Today a new space-exploration group, Deep Space Industries, announced in Los Angeles that they intend to capture an asteroid and mine it for valuable resources. This is not the stuff of Science-fiction, but of Science-fact. The keystone of this entire venture is fabrication in Space rather than on-the-ground. DSI has determined that the hurdle is getting to Low-Earth Orbit - fabricating required parts and components in Space from Asteroid material rather than making everything on Earth is DSI's goal. At the centre of their 'Microgravity Foundry' is a 3D Printer.
To quote their website,
Deep Space is building a team with the skills to turn raw asteroids into valuable products. We’ll serve in-space markets first, where fuel and materials shipped up from Earth are exceedingly costly. The MicroGravity Foundry will be able to transform asteroid ore into complex metal parts with a simple 3D printing process. Deep Space will be the Maker of things that are needed to open the frontier of space, using processes and machines that start small and can be scaled as large as our plans take us.
The first step will occur in 2015, when DSI intends to launch a 55-pound Cubesat called 'Firefly' into space to prospect small, near-Earth Asteroids. A second, heavier unmanned spaceship named 'Dragonfly' will capture and return to earth samples from a few of these Asteroids. If all goes according to plan, larger spacecraft will be sent to begin properly mining. Fuel, Oxygen and metals for spare parts will be extracted from the space rocks, which are theorized to be rich with water, Nickel and hard-to-find materials like Platinum. The tone of DSI's announcement about such a 'bridge to the stars' is set with a sure sense of destiny.

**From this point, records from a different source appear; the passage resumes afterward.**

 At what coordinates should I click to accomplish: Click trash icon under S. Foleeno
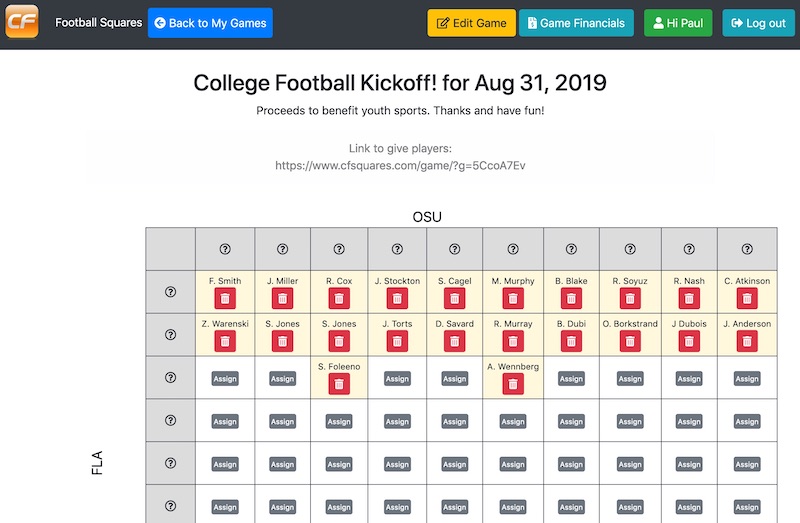click(339, 384)
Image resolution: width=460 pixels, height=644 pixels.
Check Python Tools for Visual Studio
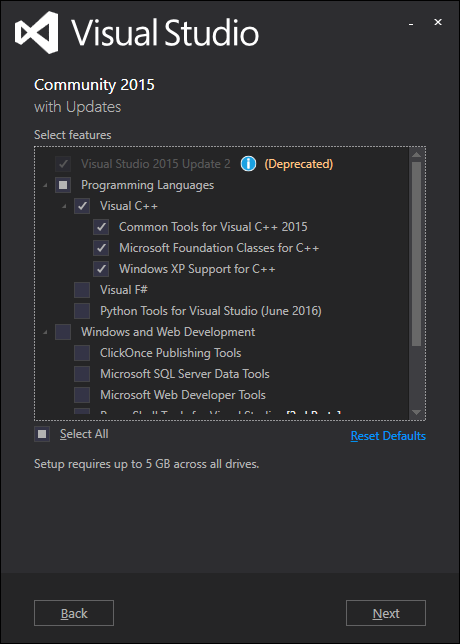coord(82,311)
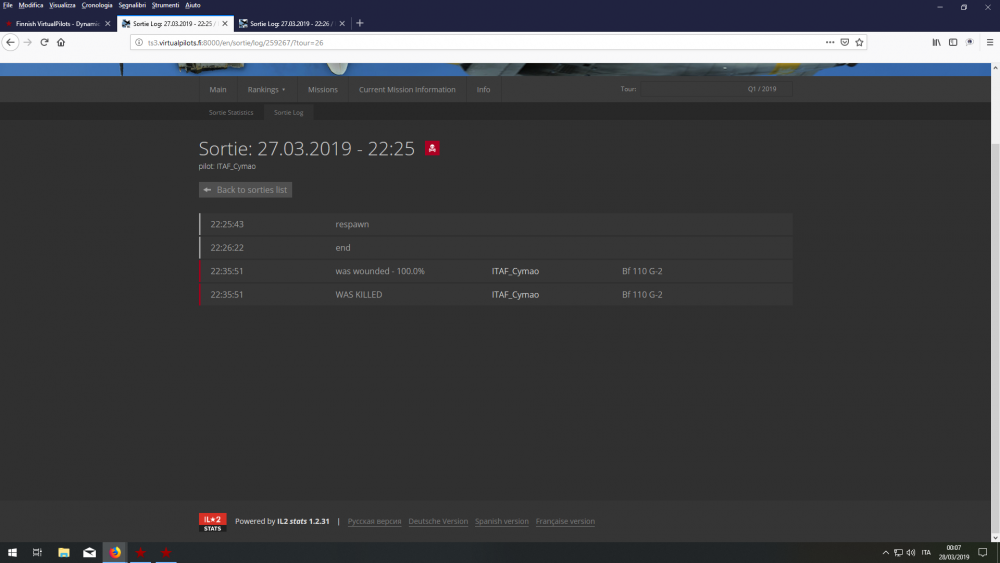Image resolution: width=1000 pixels, height=563 pixels.
Task: Open the Tour selector Q1 / 2019
Action: (x=716, y=89)
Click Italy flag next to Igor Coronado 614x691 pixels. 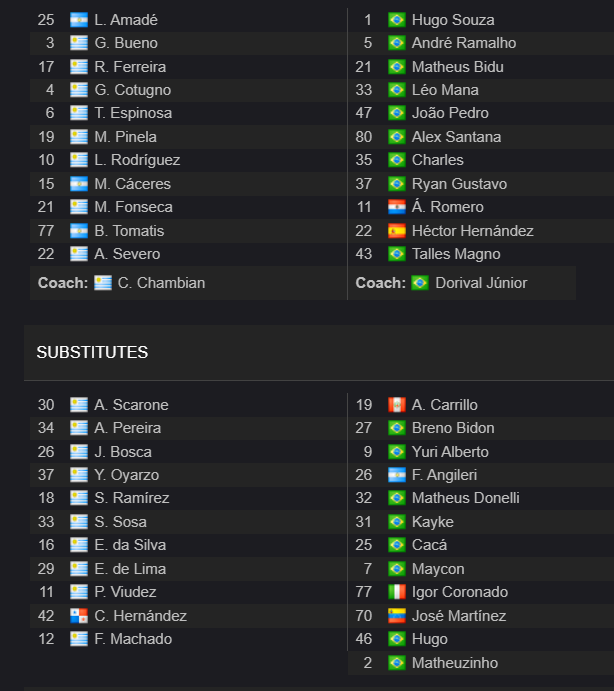click(x=397, y=592)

In a decade, Deep Space will be harvesting asteroids for metals and other building materials, to construct large communications platforms to replace communications satellites, and later solar power stations to beam carbon-free energy to consumers on Earth.

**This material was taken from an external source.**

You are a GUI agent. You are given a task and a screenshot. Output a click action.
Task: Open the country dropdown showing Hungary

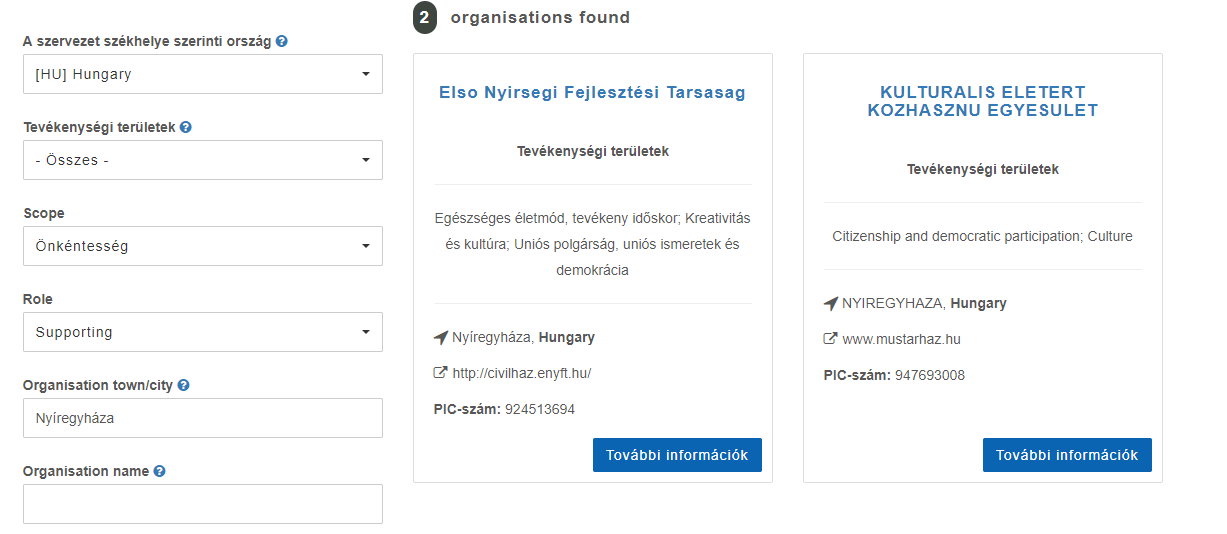click(202, 74)
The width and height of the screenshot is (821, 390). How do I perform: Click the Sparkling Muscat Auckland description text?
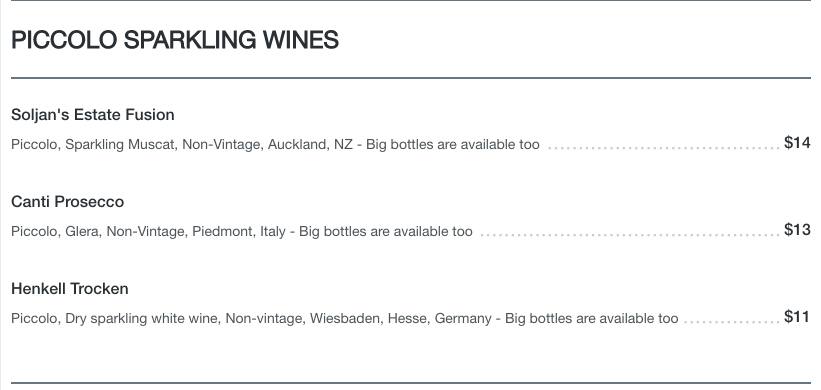click(x=275, y=144)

Deep Space Industries is not the first to get into this space mining business. Planetary Ventures was backed by Google Chairman Eric Schmidt, Google Co-founder Larry Page and film tycoon James Cameron (of Titanic fame) in April 2012, with the first step of launching unmanned probes to occur within two years. More recently another group called Golden Spike has promised to get Astronauts back to the Moon by 2020, but with the support of commercial venture capital and not State investment. One can say forthrightly, The Great Asteroid Gold Rush has begun!
Where will you be? In space, collaborating with Earthbound Engineers over GrabCAD to print new parts for a rock drill? Seems reasonable to expect!